Als 1984 sein Sohn Leonard zur Welt kam, begann er, Kinderbücher zu schreiben und zu illustrieren. 1990 folgte er der Berufung zum Professor an die Fachhochschule Düsseldorf, wo er bis 1997 Illustration lehrte. Von 1997 bis 2009 war er Professor an der Bergischen Universität Wuppertal, von 2009 bis 2011 an der Folkwang Universität der Künste in Essen.
Erlbruch veröffentlichte mehr als 30 Bilderbücher, die in über 40 Sprachen übersetzt wurden, sowie 20 Ausgaben des berühmten Kinderzimmerkalenders. Für sein Werk wurde der Künstler vielfach ausgezeichnet: Das Bärenwunder erhielt 1993 den Deutschen Jugendliteraturpreis, 2003 wurde er mit dem Gutenbergpreis der Stadt Leipzig geehrt, im selben Jahr wurde ihm der Sonderpreis des Deutschen Jugendliteraturpreises für sein Gesamtwerk und der Von-der-Heydt-Preis der Stadt Wuppertal zuerkannt. 2006 gewann er den Hans Christian Andersen Preis, 2014 wurde er mit dem e.o. Plauen-Preis geehrt.
2017 verlieh der schwedische Kulturrat Wolf Erlbruch die höchstdotierte internationale Auszeichnung im Bereich der Kinder- und Jugendliteratur, den Astrid Lindgren Memorial Award.

Kommentare (2)
  1. Ich erinnere mich an die Ausstellungseröffnung am 5.6.2007 von Illustrationen Wolf Erlbruchs in der Internationalen Jugendbibliothek München. Mir wurde durch meine Nachfolgerin Christiane Raabe die Ehre zuteil, dem Pubikum den Text zu „Frau Meier und die Amsel“ vorzulesen, während Erlbruch ihn als Schnellzeichner mit einem Filzstift auf großen Papierbögen erneut illustrierte – ohne Zweifel ein einmaliges Erlebnis!
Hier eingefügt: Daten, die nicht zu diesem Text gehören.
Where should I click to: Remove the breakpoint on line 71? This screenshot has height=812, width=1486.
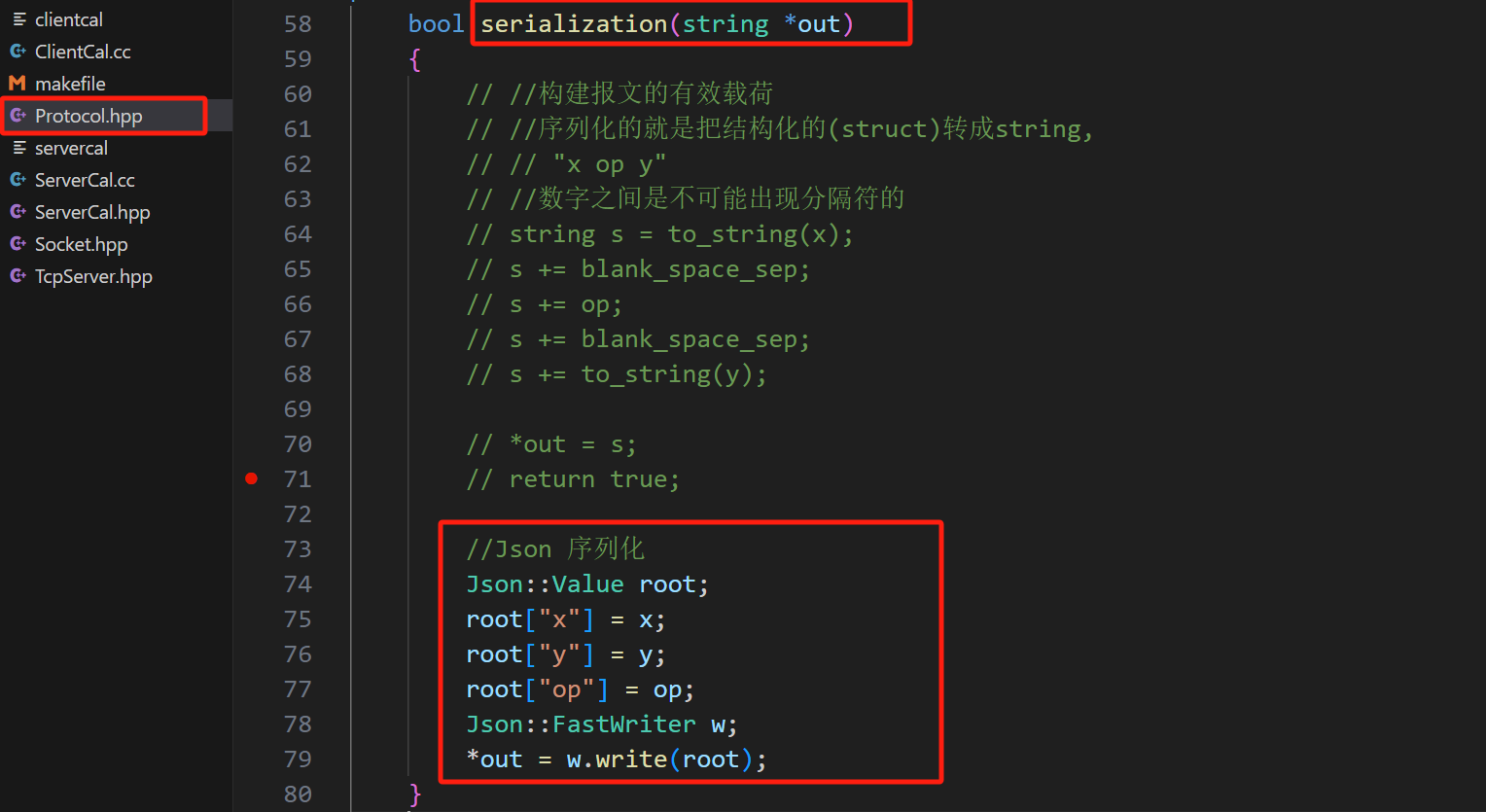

    Andreas Bode, ehemals Direktor der IJB

    • Dieses Erlebnis, lieber Andreas, hatte ich 2008 auch mit Wolf, beim internationalen literaturfestival berlin. Da hat er in meinem Programm, in dem er zu Gast war, „Frau Amsel…“ live illustriert. Ein All-time-Festival-Highlight, wie mir viele viele Besucher:innen und Kolleg:innen später begeistert vorschwärmten. Und für mich eine der grossen Begegnungen, die ich mit einem Künstler und Menschen hatte. Wolf Erlbruch ziehen lassen, ist schwer. Wie gut, dass wir seine Bilder und Bücher haben.